■ Task input ■

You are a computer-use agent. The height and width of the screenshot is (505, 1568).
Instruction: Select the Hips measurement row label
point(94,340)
...
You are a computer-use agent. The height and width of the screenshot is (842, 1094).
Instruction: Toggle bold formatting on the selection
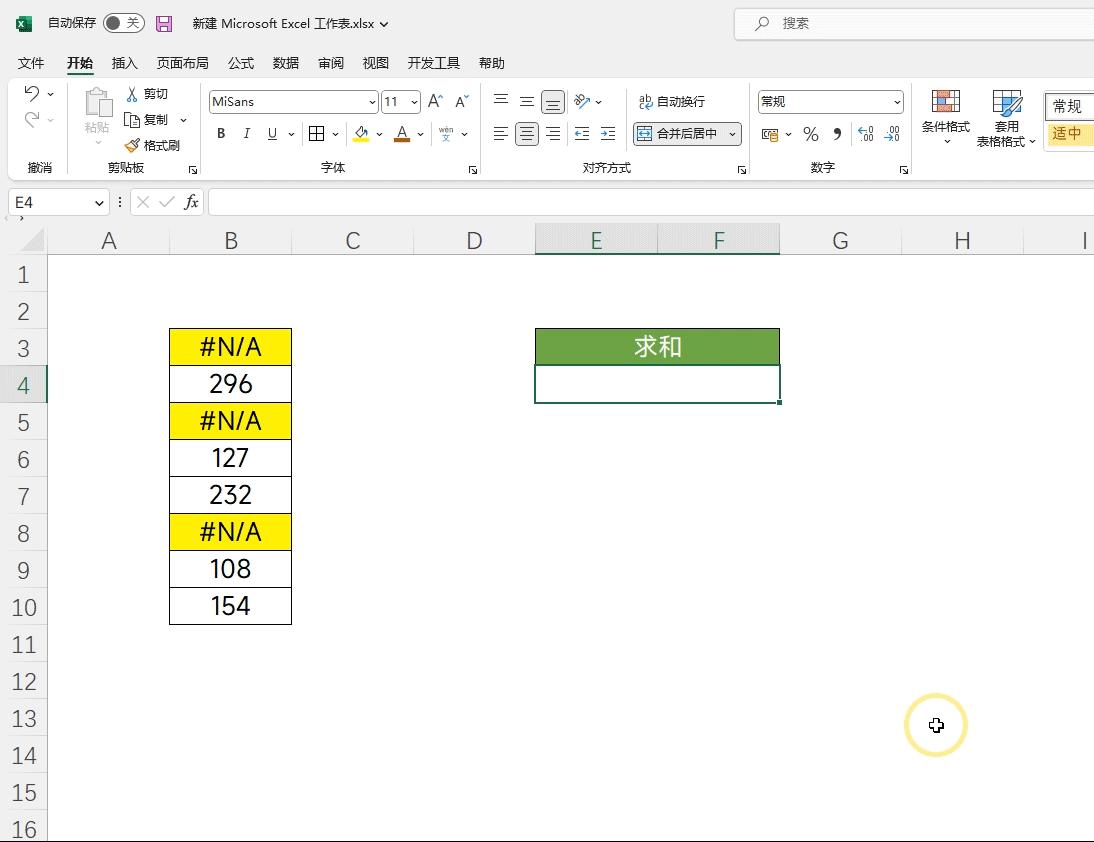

■ Short exercise ■
Convert everything from the line containing "is (842, 1094)." down to the line containing "Instruction: Toggle bold" into a JSON list of strings, one string per line and no blank lines.

■ Exercise answer ■
[
  "You are a computer-use agent. The height and width of the screenshot is (842, 1094).",
  "Instruction: Toggle bold formatting on the selection"
]